The first step for Ballard and the Colts, though, is determining which of their own to re-sign. Ballard addressed the subject at the NFL Scouting Combine and could have been reading from a script prepared by Polian.

“You want to keep your own,’’ he said. “You want to raise your own, pay your own, make sure they stay in your organization for their careers.’’

To recap, players whose contracts expire Thursday:

  • Unrestricted: TE Jack Doyle, S Mike Adams, CB/S Darius Butler, LB Erik Walden, LB Trent Cole, LB Chris Carter, RB Robert Turbin, RB Jordan Todman, CB Darryl Morris, S Duke Williams, G Hugh Thornton.
  • Restricted: OL Jon Harrison, DL Zach Kerr, LB Josh McNary.
  • Exclusive: TE Erik Swoope, WR Quan Bray.

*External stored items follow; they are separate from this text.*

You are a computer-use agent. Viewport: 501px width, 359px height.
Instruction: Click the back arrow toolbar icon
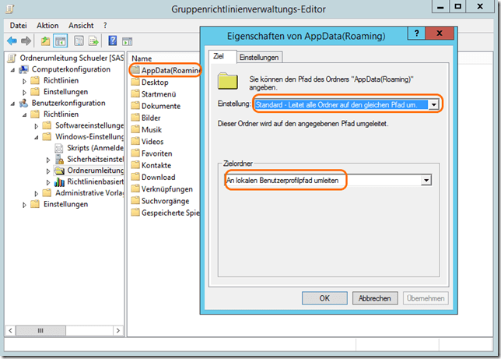coord(12,40)
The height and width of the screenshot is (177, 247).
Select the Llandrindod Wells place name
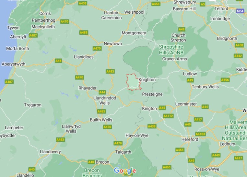(x=105, y=100)
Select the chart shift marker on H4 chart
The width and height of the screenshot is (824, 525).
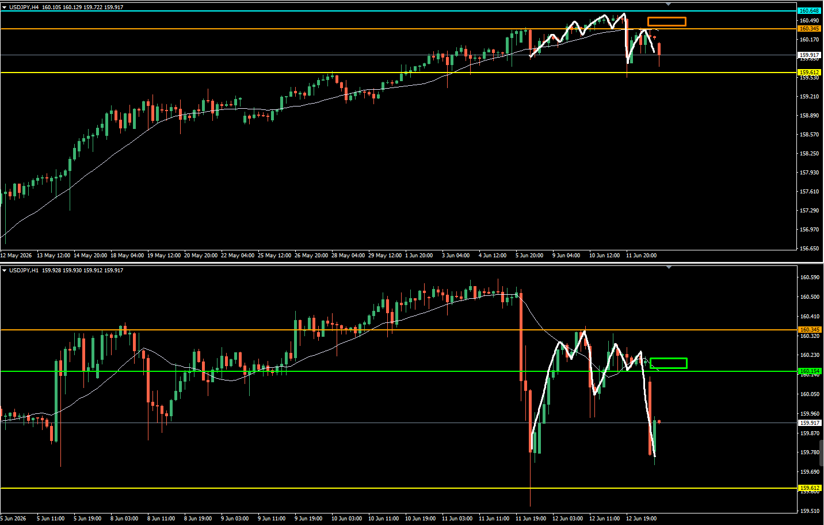pos(669,4)
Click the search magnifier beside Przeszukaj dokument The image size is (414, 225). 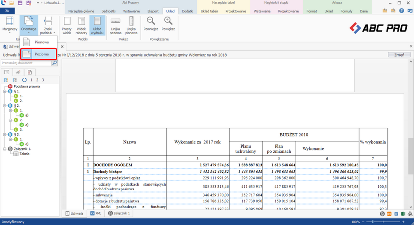tap(54, 63)
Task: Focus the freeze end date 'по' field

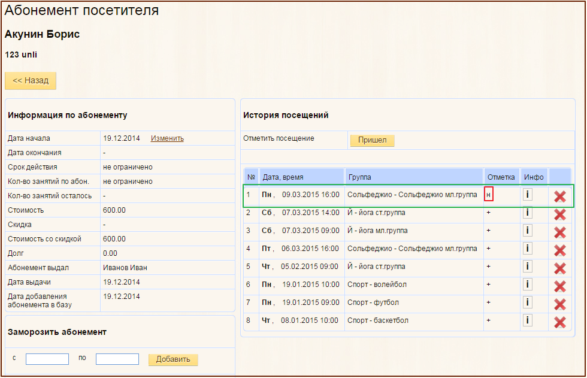Action: (x=117, y=359)
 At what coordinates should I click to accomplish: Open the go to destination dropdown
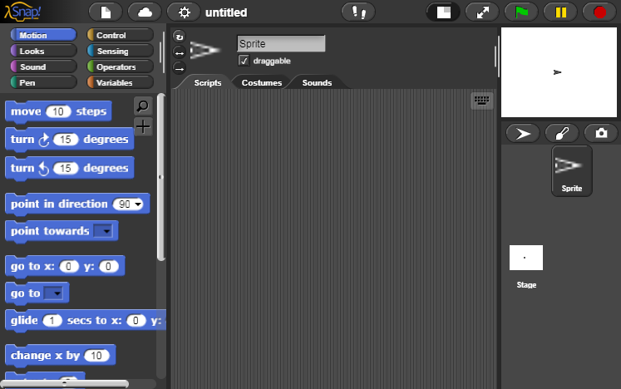pos(54,293)
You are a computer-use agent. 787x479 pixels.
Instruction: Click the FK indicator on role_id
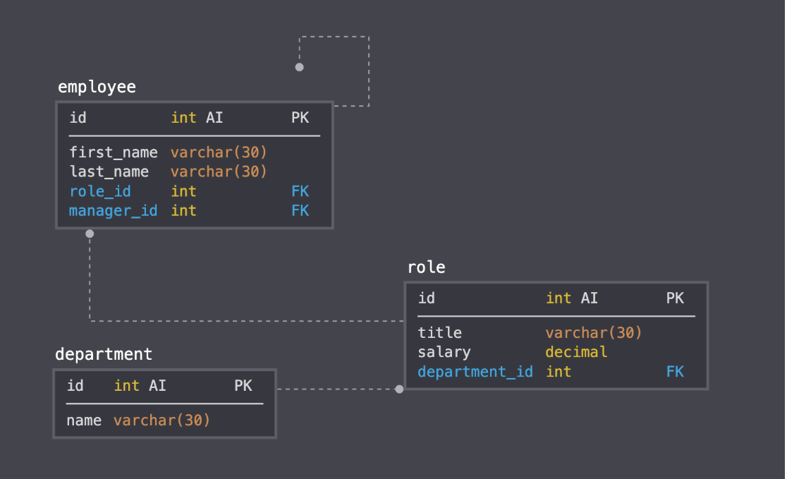tap(300, 191)
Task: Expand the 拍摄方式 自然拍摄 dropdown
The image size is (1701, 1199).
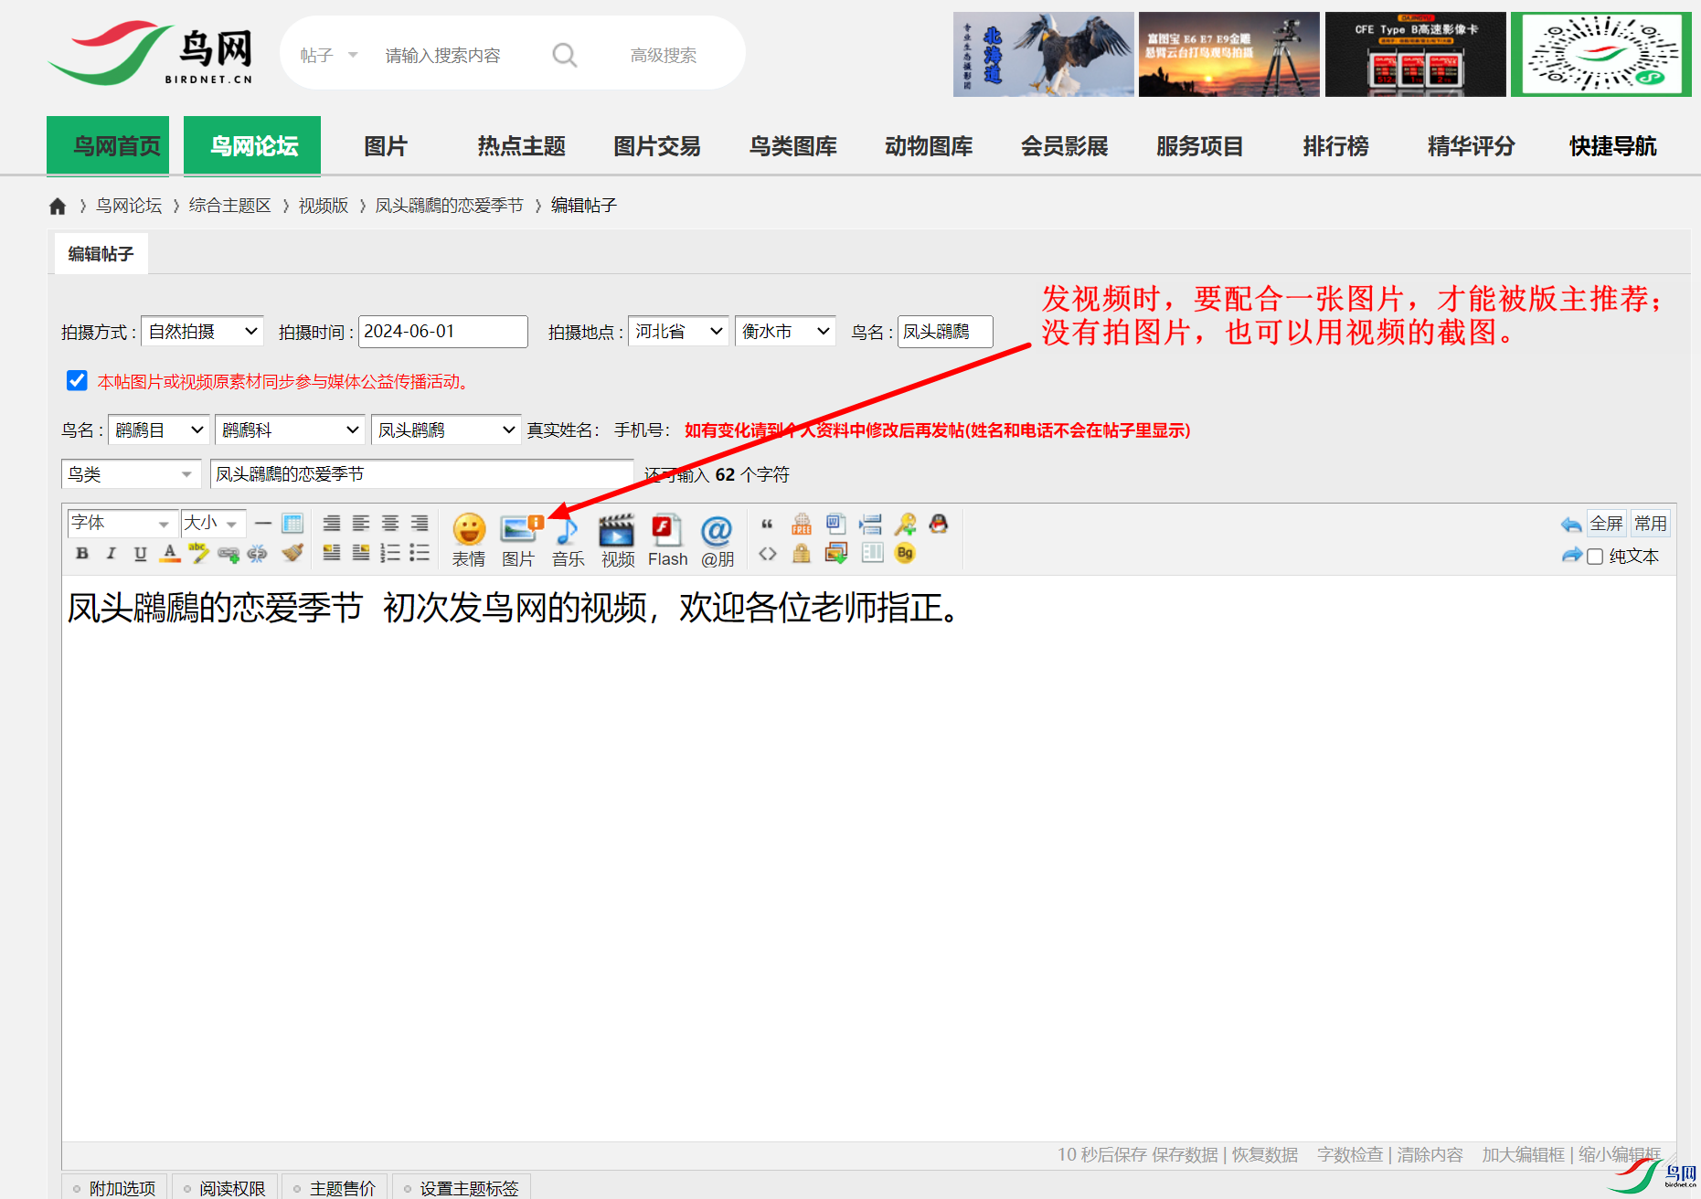Action: point(202,332)
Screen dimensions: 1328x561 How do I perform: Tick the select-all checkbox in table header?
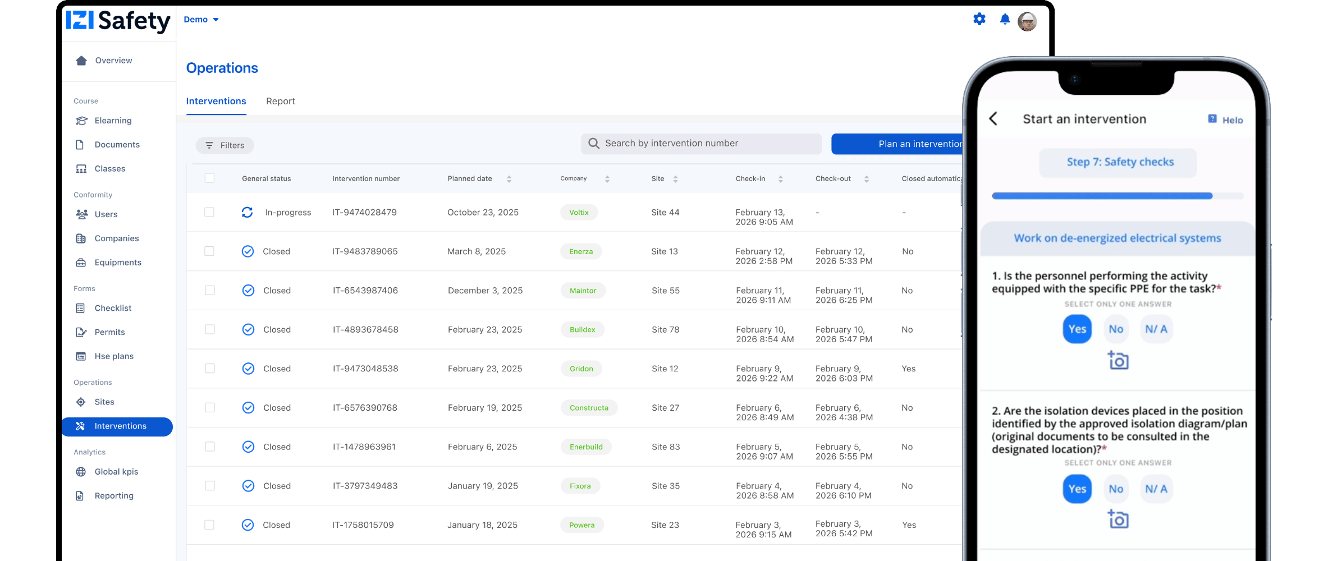tap(209, 178)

The only caveat to Ballard’s retain-your-own statement is the Colts’ pending free agents aren’t his free agents. They were acquired by fired GM Ryan Grigson.

Ballard has offered a fresh set of eyes on a roster that has finished 8-8 and missed the playoffs in consecutive seasons for the first time since 1997-98. It’s his responsibility to be cost-effective when determining which – if any – of the Colts’ free agents to re-sign.

The diciest decision undoubtedly involves Doyle. The Cathedral High School product was one of the NFL’s most productive tight ends last season – 59 receptions, 584 yards, five TDs, all of which eclipsed his totals from his first three seasons – and emerged as Andrew Luck’s most trusted receiver.

But will the Colts pony up what it will cost to retain Doyle? That might well be an annual average salary in excess of $6 million. And that’s after signing Dwayne Allen to a four-year, $29.4 year contract 12 months ago.

It’s no secret the Colts must upgrade their pass rush, and Walden led them with a career-best 11 sacks last season. But he’ll be 32 on opening day and never had more than 6 sacks in a season prior to ’16. Was last season an aberration? Are the Colts willing to risk millions to find out?

Butler would be worth re-signing, if common ground on his market value can be achieved. He began making a career switch last season, playing a ton of safety along with handling his nickel corner duties. Butler, at 31, would represent a veteran presence and versatility in the secondary. His experience would be invaluable if the team, as expected, allows Adams, 36, to walk.

As for the three restricted free agents, if the Colts decline to offer a one-year tender – there are three levels based on salary and compensation should the player sign with another team – each becomes an unrestricted free agent. The three levels: first-round compensation ($3.91 million), second-round ($2.746 million), equal draft pick if player was drafted ($1.797 million).

Ballard declined to elaborate on the Colts’ plans for their own personnel, but IndyStar reported, citing a league source, the team isn’t expected to issue a restricted tender to Kerr. In three seasons, Kerr has been an invaluable rotational player: 36 games, eight starts, 68 tackles, 5.5 sacks.